• **EXCERPTED PASSAGE**:
7 Signs of a Functioning Alcoholic:
1. You cannot have just one or two drinks.
2. You have to order your next drink before you finish the one in front of you.
3. You are not comfortable talking about your relationship with alcohol.
4. You drink almost every night of the week.
5. You often experience blackout or memory loss when drinking.
6. You cannot imagine your life without alcohol.
7. You drink to be happy, confident or comfortable.
If you feel that you or a loved one may be at risk for abusing alcohol, I urge you to start a conversation now. Often drinking or abuse stems from something in your life that you are not at peace with. It could be your job, your partner, your confidence, depression, anxiety or boredom. If you are a functioning alcoholic, you can change now. It starts with looking in the mirror and radically accepting where you are without judgement. Start the conversation with yourself, or the person you are living with. If it is too hard to face, write a letter or a email, and just get in on paper. Make a promise to yourself that you are aware of this issue and that you do not want it to become a bigger problem.
Often, when you heal other parts of your life that need healing, alcohol and substance abuse are no longer an issue. We all deserve to live a happy, healthy and successful life, so I urge you to try to make a change. Once you face your fear head on, it won't be as scary anymore, and you will now work on taking the next step forward. There is so much help and guidance out there today.
For starters, if you pay for health insurance every month, use it! On the back of your health insurance card, there will be a 1-800 number for mental health and substance abuse. Find a list of providers and go talk to a professional. Often therapists are like dating. You have to shop around until you find the one who works for you. The people who reach their fullest potential in life, and experience the deepest form of happiness and success are the ones who truly work on themselves.
So I invite you now to drop your judgement and shame, and change your life, starting today. If you aren't ready today, start tomorrow. But please, do not deprive yourself of this beautiful world and experience. Remember that drinking even more than two days a week can negatively impact your mood, attitude, health and energy. Even if you don't realize its negative effects, believe me, they are there. Sometimes starting a drinking diary can help. Simply account for how much you drink on a daily and weekly basis. Often you will be shocked at how much alcohol you consume. You can take it a step further with tracking your behavior, attitude and mood levels before and after you drink. Sometimes the negative affects of drinking don't affect you for a day or two, but in the end, it will always catch up with us.

• **EXERCISES**:
(1) Translate this sentence from the passage on signs of a functioning alcoholic into Spanish: "Sometimes starting a drinking diary can help."
(2) In the passage on signs of a functioning alcoholic, rewrite the part from "6. You cannot" up to and including "a bigger problem.", changing "a loved one" to "a family member".
(3) Answer these questions about the passage on signs of a functioning alcoholic:
(a) Where does the passage say a 1-800 number for mental health and substance abuse can be found?
(b) Drinking more than how many days a week can negatively affect mood, attitude, health and energy?
(c) According to the list of signs, what does a person often experience when drinking?

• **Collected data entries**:
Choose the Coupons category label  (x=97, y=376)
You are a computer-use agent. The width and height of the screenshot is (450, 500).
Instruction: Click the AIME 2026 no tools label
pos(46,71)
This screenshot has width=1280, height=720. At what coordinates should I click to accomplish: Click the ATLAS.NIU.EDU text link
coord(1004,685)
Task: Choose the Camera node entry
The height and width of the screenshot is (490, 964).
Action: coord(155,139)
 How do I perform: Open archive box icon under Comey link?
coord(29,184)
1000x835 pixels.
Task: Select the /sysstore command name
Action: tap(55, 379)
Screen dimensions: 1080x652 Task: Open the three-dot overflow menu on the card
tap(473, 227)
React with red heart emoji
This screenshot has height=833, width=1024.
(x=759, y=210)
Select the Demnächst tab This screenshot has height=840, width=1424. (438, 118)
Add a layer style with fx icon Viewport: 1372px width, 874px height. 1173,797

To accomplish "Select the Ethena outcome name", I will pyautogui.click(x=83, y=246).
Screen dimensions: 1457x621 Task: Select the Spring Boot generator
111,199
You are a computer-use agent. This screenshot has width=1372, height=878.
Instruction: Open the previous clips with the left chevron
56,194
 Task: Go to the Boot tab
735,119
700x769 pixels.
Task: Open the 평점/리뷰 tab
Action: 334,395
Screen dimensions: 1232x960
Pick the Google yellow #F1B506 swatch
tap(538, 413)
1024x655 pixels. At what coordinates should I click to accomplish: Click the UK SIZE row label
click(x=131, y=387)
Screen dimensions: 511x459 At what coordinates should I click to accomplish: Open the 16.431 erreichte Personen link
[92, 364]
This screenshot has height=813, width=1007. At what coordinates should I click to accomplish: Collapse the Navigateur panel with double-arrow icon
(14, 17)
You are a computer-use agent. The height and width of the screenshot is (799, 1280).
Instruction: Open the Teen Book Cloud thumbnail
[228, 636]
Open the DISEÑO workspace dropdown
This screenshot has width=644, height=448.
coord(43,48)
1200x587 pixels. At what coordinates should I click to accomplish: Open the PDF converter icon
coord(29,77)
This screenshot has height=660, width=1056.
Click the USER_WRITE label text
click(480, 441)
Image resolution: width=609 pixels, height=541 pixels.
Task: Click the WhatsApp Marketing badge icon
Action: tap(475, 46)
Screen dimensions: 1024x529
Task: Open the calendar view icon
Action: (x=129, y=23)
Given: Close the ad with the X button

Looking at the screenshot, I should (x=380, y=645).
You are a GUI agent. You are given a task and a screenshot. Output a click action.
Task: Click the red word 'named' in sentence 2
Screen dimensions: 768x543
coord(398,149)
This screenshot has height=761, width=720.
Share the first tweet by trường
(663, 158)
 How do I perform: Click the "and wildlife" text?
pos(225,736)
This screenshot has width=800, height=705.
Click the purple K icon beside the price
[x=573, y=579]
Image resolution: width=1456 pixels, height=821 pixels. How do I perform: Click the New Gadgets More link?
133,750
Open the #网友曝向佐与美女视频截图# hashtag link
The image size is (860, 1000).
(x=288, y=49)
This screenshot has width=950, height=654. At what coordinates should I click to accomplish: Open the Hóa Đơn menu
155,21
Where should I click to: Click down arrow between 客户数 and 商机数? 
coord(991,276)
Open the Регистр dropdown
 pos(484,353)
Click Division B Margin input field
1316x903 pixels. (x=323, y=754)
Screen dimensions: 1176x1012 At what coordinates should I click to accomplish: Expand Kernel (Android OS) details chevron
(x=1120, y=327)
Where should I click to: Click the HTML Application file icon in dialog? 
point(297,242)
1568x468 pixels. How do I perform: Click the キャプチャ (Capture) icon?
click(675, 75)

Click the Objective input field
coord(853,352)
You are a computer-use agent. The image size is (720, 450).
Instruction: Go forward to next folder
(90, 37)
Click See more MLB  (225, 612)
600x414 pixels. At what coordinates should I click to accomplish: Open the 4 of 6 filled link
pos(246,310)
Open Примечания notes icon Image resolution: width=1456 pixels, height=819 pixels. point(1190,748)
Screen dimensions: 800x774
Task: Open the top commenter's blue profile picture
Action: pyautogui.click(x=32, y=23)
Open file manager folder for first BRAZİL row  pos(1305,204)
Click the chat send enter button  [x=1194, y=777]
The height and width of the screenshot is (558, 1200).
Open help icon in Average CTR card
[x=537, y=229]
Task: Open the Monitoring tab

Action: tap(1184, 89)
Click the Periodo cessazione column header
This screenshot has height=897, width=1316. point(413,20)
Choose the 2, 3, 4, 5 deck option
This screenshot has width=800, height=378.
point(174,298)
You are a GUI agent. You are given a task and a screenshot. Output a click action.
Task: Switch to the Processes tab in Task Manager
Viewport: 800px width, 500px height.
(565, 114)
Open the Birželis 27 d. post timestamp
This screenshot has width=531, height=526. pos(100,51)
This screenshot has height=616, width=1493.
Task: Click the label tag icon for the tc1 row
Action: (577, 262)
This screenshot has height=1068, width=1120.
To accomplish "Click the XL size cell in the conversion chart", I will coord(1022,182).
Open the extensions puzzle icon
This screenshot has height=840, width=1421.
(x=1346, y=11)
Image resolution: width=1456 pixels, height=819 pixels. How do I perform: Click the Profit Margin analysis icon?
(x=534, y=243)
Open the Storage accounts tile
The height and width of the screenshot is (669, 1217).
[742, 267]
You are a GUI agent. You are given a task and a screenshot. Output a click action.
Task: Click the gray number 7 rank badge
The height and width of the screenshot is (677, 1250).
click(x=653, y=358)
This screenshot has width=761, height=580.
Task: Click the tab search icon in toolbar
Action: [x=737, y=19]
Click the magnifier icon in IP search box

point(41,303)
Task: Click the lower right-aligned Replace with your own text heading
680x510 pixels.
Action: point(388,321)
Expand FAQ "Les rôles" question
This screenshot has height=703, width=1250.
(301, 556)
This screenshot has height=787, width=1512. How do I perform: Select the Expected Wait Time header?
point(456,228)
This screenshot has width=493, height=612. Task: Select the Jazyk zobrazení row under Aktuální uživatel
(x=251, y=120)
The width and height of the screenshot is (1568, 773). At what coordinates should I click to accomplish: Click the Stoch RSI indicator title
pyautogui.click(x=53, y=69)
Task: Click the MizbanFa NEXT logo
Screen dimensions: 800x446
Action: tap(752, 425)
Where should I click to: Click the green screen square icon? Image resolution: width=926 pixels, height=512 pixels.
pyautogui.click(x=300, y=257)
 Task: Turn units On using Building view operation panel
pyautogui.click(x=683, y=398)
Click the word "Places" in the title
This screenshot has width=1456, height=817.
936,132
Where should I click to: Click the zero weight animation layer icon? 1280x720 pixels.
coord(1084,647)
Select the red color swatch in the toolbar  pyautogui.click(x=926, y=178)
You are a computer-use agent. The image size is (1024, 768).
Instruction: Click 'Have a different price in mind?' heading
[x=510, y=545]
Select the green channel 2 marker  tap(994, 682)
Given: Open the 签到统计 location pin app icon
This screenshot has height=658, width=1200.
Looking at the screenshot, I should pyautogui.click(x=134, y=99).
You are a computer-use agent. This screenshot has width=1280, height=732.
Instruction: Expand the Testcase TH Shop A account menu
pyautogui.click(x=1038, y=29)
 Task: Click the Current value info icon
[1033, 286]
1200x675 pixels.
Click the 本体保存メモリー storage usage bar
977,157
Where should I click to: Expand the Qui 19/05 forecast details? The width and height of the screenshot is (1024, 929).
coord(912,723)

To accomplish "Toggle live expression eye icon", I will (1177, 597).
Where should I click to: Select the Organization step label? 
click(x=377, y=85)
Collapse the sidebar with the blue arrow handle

• **ANSWERS TO THIS EXERCISE**:
(1) A veces, empezar un diario de consumo de alcohol puede ayudar.

(2)
6. You cannot imagine your life without alcohol.
7. You drink to be happy, confident or comfortable.
If you feel that you or a family member may be at risk for abusing alcohol, I urge you to start a conversation now. Often drinking or abuse stems from something in your life that you are not at peace with. It could be your job, your partner, your confidence, depression, anxiety or boredom. If you are a functioning alcoholic, you can change now. It starts with looking in the mirror and radically accepting where you are without judgement. Start the conversation with yourself, or the person you are living with. If it is too hard to face, write a letter or a email, and just get in on paper. Make a promise to yourself that you are aware of this issue and that you do not want it to become a bigger problem.

(3)
(a) On the back of your health insurance card.
(b) Two days a week.
(c) Blackout or memory loss.